Première
par Sylvestre Picard
Dans l'héritage de son grand-père, un adolescent trouve une série de photos en noir et blanc montrant des monstres de foire dotés de capacités surnaturelles. Il finit par trouver leur sanctuaire, une maison gothique figée dans un autre espace-temps (le blitz de 1941) tandis que des monstres cannibales sont sur leur trace. La série de bouquins Miss Peregrine signée Ransom Riggs donnant à fond dans le genre timburtonien, il est peu surprenant que ce soit Burton qui réalise l'adaptation cinéma, mutatis mutandis. En parlant de mutant, le résultat ressemble bel et bien à un X-Men version Tim le fou. Pouvoirs bizarres, visions tordues (les monstres qui dévorent une assiette d'yeux fraîchement arrachés), contrastes visuels aussi lumineux qu'évidents (des jumeaux monstres jouent sur une pelouse d'un vert éclatant), récit de l'adolescence vue comme l'acceptation de la monstruosité (du monde comme de soi), musique frissonnante à la Elfman ; bref, tout Burton est là-dedans.

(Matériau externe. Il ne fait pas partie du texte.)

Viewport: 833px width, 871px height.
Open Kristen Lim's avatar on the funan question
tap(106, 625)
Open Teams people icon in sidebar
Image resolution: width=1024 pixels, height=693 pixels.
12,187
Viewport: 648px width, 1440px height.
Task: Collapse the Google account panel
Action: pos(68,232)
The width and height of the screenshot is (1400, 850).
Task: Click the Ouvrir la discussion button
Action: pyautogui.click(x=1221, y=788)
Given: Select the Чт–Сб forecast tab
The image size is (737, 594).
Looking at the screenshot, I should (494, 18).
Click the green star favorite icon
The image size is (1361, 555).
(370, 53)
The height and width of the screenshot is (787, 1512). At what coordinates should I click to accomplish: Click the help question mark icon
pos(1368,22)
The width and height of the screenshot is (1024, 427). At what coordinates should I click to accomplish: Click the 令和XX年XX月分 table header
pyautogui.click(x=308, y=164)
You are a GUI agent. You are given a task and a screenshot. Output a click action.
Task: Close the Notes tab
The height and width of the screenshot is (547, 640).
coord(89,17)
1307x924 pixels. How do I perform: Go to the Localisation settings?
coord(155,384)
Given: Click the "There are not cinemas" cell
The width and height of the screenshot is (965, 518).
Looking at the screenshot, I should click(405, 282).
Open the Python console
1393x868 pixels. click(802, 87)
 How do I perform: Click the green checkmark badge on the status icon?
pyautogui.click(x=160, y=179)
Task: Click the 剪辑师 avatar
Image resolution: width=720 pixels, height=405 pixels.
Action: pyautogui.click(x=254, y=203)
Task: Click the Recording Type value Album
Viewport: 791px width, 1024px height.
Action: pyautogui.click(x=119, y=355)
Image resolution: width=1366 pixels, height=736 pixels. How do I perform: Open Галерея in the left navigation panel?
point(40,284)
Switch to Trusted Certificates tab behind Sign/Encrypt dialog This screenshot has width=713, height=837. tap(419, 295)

Proche de l'univers de son recueil de dessins et poésies La Triste fin du petit enfant huître, le réalisateur est ici à son meilleur, dans une forme qu'on ne lui a pas connue depuis un bail, même s'il se relâche sur la fin avec cette baston ultime dont la forme -hommage à Ray Harryhausen- est desservie par la musique techno. Très bien servi par une Eva Green impériale (sa nouvelle muse) en femme-corbeau fumeuse de pipe maniant l'arbalète, et par l'excellent Asa Butterfield (ex-Hugo Cabret) parfaitement saisi au moment volatil et gauche des années teenage, Miss Peregrine et les enfants particuliers ressemble ainsi à une espèce d'album best of d'une rock star qui vit confortablement sur sa notoriété. Mais même si le style est devenu procédé, il n'est pas interdit d'en apprécier les riffs.